Photo: Film Buff / Cinedigm
The Evil Dead (1981)
Sam Raimi's original, shoestring horror classic still has the power to make you squirm. A group of kids trek to a cabin in the woods, unleash unspeakable demons, and end up cutting each other to pieces. The sequels are slicker and funnier, but the original is still the freakiest.
Photo: New Line Cinema
Funny Games (1997)
A home invasion at a posh family lake house unfolds in unexpected ways, challenging what we expect of horror genres, and what horror filmmakers think of their audience. Funny Games is frightening, damning, and bleak as hell.

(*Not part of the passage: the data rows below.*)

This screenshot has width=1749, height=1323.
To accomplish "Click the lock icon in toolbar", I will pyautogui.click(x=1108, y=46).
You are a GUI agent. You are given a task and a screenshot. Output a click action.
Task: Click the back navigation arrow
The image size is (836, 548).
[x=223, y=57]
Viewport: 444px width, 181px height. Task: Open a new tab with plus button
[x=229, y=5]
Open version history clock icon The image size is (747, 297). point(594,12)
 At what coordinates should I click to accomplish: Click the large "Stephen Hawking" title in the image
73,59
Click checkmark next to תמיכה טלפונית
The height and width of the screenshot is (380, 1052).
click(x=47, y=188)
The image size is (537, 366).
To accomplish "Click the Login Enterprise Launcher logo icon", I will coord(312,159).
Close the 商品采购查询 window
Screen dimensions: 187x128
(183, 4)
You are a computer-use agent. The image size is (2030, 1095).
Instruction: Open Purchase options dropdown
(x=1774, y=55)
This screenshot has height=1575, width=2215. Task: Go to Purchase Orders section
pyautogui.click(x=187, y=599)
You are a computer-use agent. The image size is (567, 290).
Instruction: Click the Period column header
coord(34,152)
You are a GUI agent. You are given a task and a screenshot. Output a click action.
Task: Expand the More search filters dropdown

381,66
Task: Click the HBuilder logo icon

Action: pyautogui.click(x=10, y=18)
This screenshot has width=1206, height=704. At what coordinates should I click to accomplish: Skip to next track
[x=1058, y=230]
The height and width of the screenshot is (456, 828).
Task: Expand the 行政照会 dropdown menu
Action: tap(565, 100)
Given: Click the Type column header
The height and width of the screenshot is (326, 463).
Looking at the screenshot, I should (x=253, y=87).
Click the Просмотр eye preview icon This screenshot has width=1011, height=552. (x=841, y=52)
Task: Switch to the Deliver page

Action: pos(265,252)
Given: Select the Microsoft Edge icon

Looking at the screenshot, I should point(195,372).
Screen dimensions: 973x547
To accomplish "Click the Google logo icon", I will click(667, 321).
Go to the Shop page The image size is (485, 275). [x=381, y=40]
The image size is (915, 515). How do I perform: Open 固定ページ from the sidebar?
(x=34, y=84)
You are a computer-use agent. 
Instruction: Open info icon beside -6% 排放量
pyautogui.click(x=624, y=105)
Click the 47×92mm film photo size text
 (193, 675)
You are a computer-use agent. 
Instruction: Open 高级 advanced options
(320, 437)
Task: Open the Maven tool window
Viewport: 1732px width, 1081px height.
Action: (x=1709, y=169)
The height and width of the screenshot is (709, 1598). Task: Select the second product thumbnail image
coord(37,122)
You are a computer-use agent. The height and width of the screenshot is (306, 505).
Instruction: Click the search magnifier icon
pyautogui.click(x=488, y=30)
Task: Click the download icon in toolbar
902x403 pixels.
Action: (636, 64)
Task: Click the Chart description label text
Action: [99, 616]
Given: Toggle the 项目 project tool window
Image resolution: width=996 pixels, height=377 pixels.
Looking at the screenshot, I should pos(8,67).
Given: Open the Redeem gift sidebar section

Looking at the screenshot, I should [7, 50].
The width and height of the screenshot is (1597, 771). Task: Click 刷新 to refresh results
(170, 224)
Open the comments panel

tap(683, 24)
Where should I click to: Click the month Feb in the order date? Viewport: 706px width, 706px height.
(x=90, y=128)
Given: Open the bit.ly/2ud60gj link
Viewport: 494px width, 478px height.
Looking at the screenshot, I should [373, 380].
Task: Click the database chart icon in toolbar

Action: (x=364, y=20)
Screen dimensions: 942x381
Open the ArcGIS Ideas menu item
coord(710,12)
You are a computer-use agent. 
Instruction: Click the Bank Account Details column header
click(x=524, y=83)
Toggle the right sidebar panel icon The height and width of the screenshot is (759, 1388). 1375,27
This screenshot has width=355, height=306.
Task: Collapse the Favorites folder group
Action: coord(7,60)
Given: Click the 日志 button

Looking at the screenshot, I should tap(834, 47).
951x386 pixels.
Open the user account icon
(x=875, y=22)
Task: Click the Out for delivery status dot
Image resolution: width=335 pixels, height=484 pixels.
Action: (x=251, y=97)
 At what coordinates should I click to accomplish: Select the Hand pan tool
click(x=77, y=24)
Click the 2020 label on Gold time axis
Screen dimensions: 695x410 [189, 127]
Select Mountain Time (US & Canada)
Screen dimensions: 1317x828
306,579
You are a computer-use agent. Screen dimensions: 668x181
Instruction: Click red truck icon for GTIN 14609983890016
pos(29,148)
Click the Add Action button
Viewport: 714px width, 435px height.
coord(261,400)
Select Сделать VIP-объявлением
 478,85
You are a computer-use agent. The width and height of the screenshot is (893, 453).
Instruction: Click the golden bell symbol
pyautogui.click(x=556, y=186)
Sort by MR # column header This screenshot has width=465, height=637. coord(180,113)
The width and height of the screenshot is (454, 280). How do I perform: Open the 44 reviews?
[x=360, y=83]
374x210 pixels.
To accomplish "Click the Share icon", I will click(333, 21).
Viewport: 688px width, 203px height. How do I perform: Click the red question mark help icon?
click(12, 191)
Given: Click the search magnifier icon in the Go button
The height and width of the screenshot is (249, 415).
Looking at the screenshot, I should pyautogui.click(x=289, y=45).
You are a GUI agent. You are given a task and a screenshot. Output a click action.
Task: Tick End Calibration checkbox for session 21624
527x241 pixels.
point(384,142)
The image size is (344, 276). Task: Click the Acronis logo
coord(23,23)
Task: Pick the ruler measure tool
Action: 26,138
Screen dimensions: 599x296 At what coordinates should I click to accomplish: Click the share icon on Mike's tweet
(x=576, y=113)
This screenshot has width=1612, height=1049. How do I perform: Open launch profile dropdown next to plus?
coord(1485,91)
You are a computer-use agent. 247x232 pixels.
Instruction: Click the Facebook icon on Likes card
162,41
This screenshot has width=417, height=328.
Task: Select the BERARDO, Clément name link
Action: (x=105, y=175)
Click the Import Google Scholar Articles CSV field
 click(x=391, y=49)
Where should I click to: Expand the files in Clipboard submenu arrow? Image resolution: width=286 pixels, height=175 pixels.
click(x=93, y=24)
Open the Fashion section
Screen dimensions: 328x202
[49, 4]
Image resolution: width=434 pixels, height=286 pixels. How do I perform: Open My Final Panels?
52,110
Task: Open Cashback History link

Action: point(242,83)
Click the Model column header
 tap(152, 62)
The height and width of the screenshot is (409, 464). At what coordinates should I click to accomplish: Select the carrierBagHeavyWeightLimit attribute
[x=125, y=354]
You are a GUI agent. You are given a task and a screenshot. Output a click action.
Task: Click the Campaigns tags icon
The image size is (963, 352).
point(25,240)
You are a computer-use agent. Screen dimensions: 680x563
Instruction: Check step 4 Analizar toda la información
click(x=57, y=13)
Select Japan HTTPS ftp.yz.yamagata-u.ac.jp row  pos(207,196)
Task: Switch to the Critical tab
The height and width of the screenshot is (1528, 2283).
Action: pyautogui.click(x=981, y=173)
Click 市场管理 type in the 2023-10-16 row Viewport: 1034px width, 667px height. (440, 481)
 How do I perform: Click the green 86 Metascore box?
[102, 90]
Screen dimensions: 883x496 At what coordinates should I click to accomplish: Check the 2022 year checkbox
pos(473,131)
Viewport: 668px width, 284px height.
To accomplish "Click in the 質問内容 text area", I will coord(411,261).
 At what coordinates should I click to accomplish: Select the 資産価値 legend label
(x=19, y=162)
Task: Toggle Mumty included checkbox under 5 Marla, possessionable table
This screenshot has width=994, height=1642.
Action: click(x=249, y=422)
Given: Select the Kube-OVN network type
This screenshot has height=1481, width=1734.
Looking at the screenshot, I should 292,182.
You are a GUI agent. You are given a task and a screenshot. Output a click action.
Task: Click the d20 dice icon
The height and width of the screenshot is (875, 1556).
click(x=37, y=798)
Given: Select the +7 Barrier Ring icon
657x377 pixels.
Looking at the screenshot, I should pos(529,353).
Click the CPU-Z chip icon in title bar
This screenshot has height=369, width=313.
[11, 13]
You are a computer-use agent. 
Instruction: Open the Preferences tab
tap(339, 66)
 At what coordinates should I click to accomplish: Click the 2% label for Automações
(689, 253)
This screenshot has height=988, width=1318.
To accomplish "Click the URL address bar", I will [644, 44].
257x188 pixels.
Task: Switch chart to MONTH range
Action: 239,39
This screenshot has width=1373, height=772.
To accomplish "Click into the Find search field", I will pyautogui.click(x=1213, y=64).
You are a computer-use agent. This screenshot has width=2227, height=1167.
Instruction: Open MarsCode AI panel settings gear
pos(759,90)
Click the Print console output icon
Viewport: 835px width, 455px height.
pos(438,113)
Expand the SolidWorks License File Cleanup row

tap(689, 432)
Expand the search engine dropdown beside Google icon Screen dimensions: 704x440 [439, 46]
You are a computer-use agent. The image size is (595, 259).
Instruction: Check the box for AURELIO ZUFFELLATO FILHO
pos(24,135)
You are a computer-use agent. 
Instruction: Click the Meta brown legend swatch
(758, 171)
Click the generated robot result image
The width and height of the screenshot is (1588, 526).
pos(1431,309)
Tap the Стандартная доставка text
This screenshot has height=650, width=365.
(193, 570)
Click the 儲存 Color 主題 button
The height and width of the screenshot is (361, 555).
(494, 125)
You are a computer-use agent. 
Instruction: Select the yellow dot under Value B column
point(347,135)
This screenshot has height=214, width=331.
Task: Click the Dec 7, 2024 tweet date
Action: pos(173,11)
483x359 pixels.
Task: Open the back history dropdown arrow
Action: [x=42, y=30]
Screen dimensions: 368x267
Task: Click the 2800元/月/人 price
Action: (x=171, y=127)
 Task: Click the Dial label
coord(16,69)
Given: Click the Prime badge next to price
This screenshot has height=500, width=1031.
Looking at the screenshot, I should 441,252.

Photo: Concorde-Castle Rock/Turner
High Tension (2003)
Marie and Alex are visiting Alex's parent's house for the weekend, but when a homicidal maniac invades the house, it's up to Marie to rescue her best friend. What unfolds is a nightmare with an ending that may go five steps too far, but will probably thrill you anyway.
Photo: EuropaCorp
The Hills Have Eyes (1977)
A family road trip goes horribly, disgustingly wrong when their camper is attacked by mutated maniacs in the desert. Wes Craven's film will shock you with its violence, and the questions it raises about mankind's violent nature.
Photo: Vanguard
Honeymoon (2014)
Leigh Janiak's unsettling thriller stars Rose Leslie and Harry Treadaway as newlyweds who, in the midst of their honeymoon, realize something is terribly wrong. Maybe they never really knew one another, or maybe one of them is no longer who they seem. Honeymoon is a creepy, frightening, intimate horror film.
Photo: Magnolia Pictures
Hostel (2005)
American tourists get their comeuppance in Eli Roth's cynical, wicked horror thriller about the world's most perverse vacation destination. It's as mean-spirited as anything you've ever seen, but this time, it works.
Photo: Lionsgate
Jaws (1975)
Steven Spielberg's game-changing blockbuster will make you just as terrified to jump in the ocean as it did back in 1975. A monstrous shark is terrorizing a beach community, but the greedy, cowardly town leaders would rather risk the lives of the tourists than turn down all of their money.
Photo: Universal Pictures
Open Water (2003)
A simple, shocking premise: two scuba divers are accidentally left out in the middle of the ocean, forgotten, starving, dehydrated, and seemingly destined to die. It's so uncomfortably plausible that it's horrifying.
Photo: Lionsgate
Race With the Devil (1975)
Two married couples hit the road and run afoul of a sinister cult in Jack Starrett's suspenseful thriller, which manages to fuse paranoia and car chases into one classic, exciting shocker.
Photo: 20th Century Fox
The Ruins (2008)
American tourists sneak onto an isolated pyramid, but if they try to leave they are immediately murdered. The reasons are bizarre, but watching foolish people try to think their way out of a terrible predicament - and make their situation worse at every turn - insidiously undermines our own faith in our ability to survive a life-or-death situation.
Photo: Paramount
The Shallows (2016)
Blake Lively goes surfing at an isolated beach, only to get stranded on a rock, with a pissed off, giant shark circling around her. Jaume Collet-Serra's thriller is gorgeously filmed and righteously suspenseful.
Photo: Columbia Pictures
Tourist Trap
A group of vacationers wander into an old, cheesy tourist trap full of creepy old mannequins... which might be alive. David Schmoeller's film goes in weird, perverse, wholly unexpected directions and offers low-fi, but highly frightening scares.
Photo: Compass International Pictures
Who Can Kill a Child? (1976)
A pregnant couple goes on vacation to a charming island full of homicidal maniac children, in a film that predates Children of the Corn (the story and the movie) and is 100% scarier. Narciso Ibáñez Serrador's film pulls no punches, and is all but guaranteed to shock you.
Photo: Dark Sky Films
Wolf Creek (2005)
Three backpackers find themselves trapped by a monster of a man in Greg McLean's vicious, violent, visceral thriller. This film is designed to attack your senses. Some people think it does too good a job.